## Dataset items
-- start --

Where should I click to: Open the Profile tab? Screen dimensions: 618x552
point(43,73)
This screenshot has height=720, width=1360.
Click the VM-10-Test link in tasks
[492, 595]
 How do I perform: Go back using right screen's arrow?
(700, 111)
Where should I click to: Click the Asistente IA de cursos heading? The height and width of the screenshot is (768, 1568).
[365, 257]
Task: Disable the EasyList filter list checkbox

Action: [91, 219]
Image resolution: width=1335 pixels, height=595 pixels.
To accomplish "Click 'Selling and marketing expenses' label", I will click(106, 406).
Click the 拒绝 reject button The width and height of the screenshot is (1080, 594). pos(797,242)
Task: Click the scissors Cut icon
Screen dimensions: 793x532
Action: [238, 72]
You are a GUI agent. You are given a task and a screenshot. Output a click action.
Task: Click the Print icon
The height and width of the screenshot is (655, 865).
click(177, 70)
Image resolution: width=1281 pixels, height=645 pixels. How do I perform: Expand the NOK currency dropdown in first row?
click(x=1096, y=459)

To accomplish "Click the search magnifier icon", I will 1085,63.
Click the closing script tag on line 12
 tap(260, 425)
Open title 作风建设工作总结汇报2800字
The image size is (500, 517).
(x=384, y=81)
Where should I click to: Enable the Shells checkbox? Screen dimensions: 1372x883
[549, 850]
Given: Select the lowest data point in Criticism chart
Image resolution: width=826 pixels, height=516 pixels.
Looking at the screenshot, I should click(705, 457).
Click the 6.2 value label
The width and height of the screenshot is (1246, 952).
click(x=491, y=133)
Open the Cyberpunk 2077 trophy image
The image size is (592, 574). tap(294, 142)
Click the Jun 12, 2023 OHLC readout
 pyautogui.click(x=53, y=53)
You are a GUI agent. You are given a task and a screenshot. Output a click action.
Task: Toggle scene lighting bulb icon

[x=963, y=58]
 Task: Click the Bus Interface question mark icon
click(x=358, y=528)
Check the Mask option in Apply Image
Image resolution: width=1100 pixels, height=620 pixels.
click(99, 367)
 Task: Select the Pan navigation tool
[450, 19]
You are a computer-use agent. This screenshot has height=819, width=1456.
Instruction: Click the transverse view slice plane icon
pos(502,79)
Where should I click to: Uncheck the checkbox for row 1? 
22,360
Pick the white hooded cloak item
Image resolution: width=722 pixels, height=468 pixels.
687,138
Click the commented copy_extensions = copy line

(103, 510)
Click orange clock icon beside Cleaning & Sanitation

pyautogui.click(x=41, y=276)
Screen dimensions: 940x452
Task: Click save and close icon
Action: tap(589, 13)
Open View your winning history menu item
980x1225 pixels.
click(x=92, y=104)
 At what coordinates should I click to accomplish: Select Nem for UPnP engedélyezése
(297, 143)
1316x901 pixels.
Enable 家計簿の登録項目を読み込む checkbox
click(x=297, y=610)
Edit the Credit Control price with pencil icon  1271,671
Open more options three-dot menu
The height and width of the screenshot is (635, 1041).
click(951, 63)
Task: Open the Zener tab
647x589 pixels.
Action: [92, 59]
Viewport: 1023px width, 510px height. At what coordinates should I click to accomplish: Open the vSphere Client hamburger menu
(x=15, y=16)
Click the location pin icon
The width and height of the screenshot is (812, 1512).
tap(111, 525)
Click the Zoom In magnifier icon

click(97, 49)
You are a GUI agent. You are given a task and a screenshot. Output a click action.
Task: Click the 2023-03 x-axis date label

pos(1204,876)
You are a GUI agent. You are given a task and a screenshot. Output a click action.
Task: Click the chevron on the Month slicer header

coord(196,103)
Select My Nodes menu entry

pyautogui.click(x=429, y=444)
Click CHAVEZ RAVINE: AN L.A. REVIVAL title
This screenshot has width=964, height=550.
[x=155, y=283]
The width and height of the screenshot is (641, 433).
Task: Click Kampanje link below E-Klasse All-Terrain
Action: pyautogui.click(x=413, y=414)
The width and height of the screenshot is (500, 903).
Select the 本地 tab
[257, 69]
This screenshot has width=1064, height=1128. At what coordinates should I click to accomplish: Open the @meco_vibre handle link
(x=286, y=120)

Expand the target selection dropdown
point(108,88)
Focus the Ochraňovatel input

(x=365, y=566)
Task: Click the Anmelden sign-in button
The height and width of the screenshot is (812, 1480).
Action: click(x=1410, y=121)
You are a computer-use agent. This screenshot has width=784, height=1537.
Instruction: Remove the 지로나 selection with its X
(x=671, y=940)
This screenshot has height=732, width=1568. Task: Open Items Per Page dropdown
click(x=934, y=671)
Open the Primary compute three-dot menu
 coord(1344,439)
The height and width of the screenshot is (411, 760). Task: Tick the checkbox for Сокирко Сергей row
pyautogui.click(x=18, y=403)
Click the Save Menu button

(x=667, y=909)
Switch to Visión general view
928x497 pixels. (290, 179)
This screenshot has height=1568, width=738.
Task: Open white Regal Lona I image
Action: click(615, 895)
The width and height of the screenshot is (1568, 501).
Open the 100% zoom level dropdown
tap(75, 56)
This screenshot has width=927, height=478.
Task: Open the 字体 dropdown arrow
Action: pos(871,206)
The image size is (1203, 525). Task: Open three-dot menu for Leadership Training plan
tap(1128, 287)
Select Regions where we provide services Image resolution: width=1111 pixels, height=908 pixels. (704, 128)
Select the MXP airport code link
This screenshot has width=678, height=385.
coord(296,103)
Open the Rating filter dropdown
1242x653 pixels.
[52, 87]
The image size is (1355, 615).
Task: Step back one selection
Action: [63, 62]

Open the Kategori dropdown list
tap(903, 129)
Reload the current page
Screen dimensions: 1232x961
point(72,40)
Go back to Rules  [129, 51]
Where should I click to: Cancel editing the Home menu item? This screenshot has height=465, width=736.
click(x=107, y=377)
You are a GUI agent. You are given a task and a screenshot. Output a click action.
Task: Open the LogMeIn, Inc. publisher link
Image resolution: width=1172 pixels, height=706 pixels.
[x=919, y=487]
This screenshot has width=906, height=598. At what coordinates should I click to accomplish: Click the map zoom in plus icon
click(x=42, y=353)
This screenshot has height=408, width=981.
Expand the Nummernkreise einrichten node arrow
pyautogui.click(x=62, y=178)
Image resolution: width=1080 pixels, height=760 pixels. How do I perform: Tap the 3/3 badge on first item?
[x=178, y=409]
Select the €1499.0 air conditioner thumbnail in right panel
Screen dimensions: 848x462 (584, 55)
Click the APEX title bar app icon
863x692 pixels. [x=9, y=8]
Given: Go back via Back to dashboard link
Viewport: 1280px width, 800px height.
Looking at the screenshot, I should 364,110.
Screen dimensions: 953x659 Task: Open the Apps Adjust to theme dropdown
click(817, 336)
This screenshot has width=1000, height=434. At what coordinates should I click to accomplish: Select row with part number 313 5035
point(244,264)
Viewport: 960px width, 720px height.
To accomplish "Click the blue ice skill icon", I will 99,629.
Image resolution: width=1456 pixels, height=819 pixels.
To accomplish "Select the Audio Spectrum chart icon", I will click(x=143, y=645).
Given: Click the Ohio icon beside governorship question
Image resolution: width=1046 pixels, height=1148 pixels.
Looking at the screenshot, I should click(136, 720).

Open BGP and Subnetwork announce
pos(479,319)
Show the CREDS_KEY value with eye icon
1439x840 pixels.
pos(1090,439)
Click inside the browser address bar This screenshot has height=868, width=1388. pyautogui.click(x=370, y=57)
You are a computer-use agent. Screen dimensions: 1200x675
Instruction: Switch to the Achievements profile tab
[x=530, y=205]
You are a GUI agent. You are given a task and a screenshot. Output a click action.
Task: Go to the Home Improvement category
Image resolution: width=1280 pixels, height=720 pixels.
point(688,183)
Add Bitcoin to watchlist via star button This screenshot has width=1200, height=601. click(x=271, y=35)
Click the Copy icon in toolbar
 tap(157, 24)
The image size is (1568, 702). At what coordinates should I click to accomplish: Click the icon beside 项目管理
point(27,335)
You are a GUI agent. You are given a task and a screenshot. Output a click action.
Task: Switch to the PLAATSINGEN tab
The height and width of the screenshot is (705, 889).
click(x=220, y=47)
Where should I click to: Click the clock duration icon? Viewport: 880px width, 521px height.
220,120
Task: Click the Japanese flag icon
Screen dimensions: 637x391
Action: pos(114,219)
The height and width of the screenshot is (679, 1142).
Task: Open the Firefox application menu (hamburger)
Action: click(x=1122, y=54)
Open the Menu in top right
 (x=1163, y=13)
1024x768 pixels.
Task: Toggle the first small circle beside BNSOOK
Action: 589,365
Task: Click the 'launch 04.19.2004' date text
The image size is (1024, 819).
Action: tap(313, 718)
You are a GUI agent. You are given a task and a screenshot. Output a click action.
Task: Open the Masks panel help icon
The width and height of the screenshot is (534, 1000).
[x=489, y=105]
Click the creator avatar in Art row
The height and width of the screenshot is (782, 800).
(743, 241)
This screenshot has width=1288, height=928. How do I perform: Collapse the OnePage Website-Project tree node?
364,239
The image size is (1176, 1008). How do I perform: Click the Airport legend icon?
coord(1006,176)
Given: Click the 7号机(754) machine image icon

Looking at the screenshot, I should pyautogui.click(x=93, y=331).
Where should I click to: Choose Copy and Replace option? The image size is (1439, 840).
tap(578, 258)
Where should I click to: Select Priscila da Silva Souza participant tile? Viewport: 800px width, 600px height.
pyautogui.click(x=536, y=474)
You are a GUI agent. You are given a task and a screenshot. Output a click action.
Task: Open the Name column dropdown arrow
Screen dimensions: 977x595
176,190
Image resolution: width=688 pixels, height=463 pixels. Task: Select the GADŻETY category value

-- end --

## Task requirements
Rewrite the entries from the line containing "Click the 拒绝" through the line containing "(x=384, y=81)", putting "symbol" wherever "icon" appears and leaving everything else the same.

## Output of the task
Click the 拒绝 reject button The width and height of the screenshot is (1080, 594). pos(797,242)
Task: Click the scissors Cut symbol
Screen dimensions: 793x532
Action: [238, 72]
You are a GUI agent. You are given a task and a screenshot. Output a click action.
Task: Click the Print symbol
The height and width of the screenshot is (655, 865).
click(177, 70)
Image resolution: width=1281 pixels, height=645 pixels. How do I perform: Expand the NOK currency dropdown in first row?
click(x=1096, y=459)

To accomplish "Click the search magnifier symbol", I will 1085,63.
Click the closing script tag on line 12
 tap(260, 425)
Open title 作风建设工作总结汇报2800字
The image size is (500, 517).
(x=384, y=81)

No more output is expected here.